**Aim a**
Write out the passage from the article about the e-mail on Texas black colleges, starting with "Representatives of seven" and going on through "of funding problems.".

By Stephen Young
By Stephen Young
By Stephen Young
By Jim Schutze
By Rachel Watts
By Lauren Drewes Daniels
With friends like this...
Representatives of seven historically black Texas colleges have a message for the anonymous author who is circulating an e-mail that claims Gov. George W. Bush is responsible for the schools' imminent closings:
Knock it off.
The e-mail says that Bush, who once served on the board of one of the schools, Dallas' Paul Quinn College, has shortchanged the colleges, denying them the financial support they need to survive. "There will be seven black colleges in Texas, which will close due to a lack of funds," the e-mail ungrammatically says. It also claims seven other black schools outside of Texas also are likely to close because of funding problems.
The message, which is untrue, has been bouncing around the Internet since August, says Michael Vega, director of public affairs for Paul Quinn, a predominantly black school with 750 students in southern Dallas. (Bush served a year on Paul Quinn's board in 1990.) The e-mail tends to crop up whenever Bush's presidential campaign makes headlines, as it did this week with the governor's victory in the Iowa caucuses.

**Supplied material**

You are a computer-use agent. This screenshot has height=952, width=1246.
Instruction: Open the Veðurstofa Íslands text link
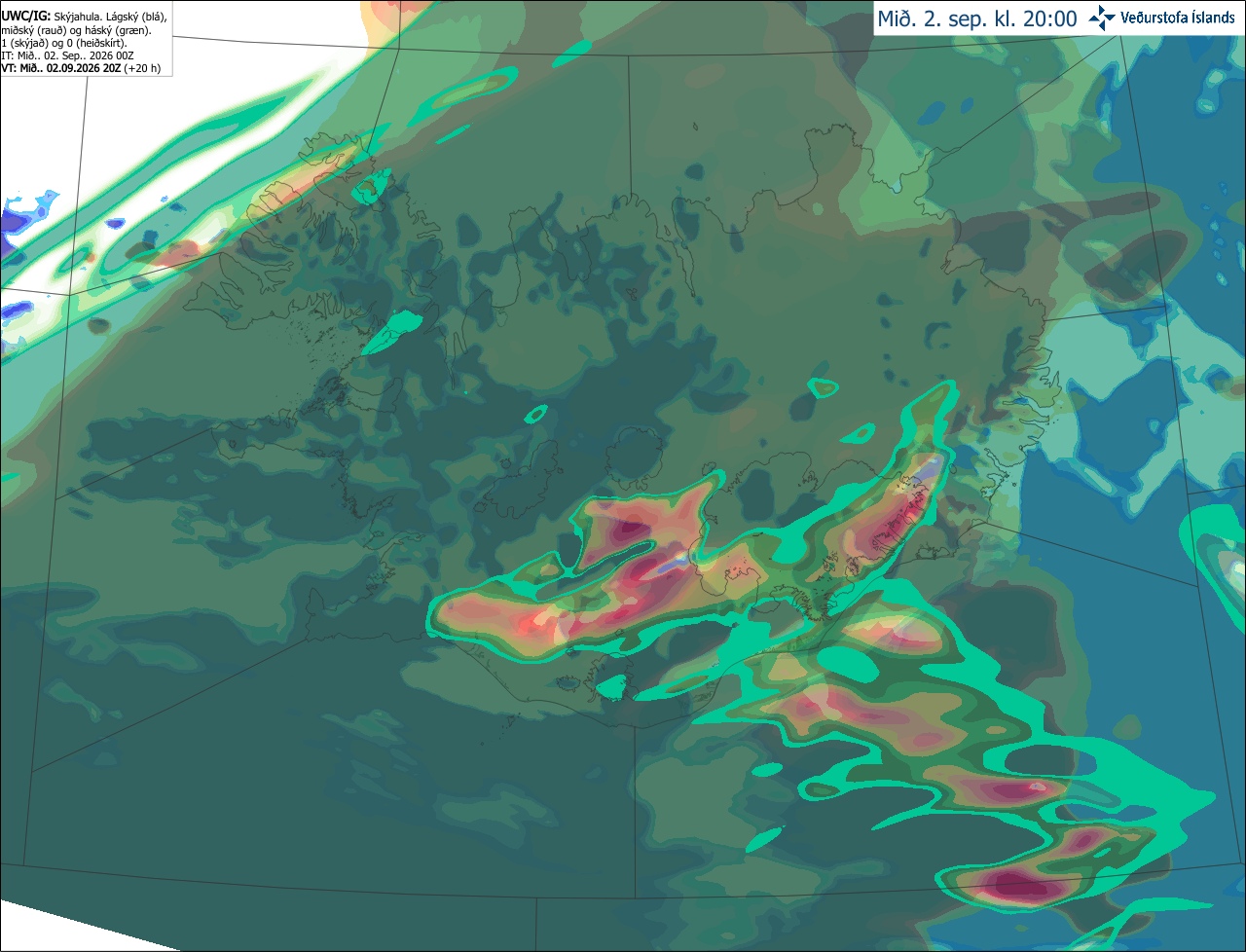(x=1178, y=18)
* * *
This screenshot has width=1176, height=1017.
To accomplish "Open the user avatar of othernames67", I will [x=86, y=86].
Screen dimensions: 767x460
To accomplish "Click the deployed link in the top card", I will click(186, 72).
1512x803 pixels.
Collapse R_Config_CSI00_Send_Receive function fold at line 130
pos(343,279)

**Aim b**
Reproduce the rows starting with the line with "You are a computer-use" and going on through the line with "(x=1178, y=18)". Leave the pictures out.

**Exercise answer a**
Representatives of seven historically black Texas colleges have a message for the anonymous author who is circulating an e-mail that claims Gov. George W. Bush is responsible for the schools' imminent closings:
Knock it off.
The e-mail says that Bush, who once served on the board of one of the schools, Dallas' Paul Quinn College, has shortchanged the colleges, denying them the financial support they need to survive. "There will be seven black colleges in Texas, which will close due to a lack of funds," the e-mail ungrammatically says. It also claims seven other black schools outside of Texas also are likely to close because of funding problems.

**Exercise answer b**
You are a computer-use agent. This screenshot has height=952, width=1246.
Instruction: Open the Veðurstofa Íslands text link
(x=1178, y=18)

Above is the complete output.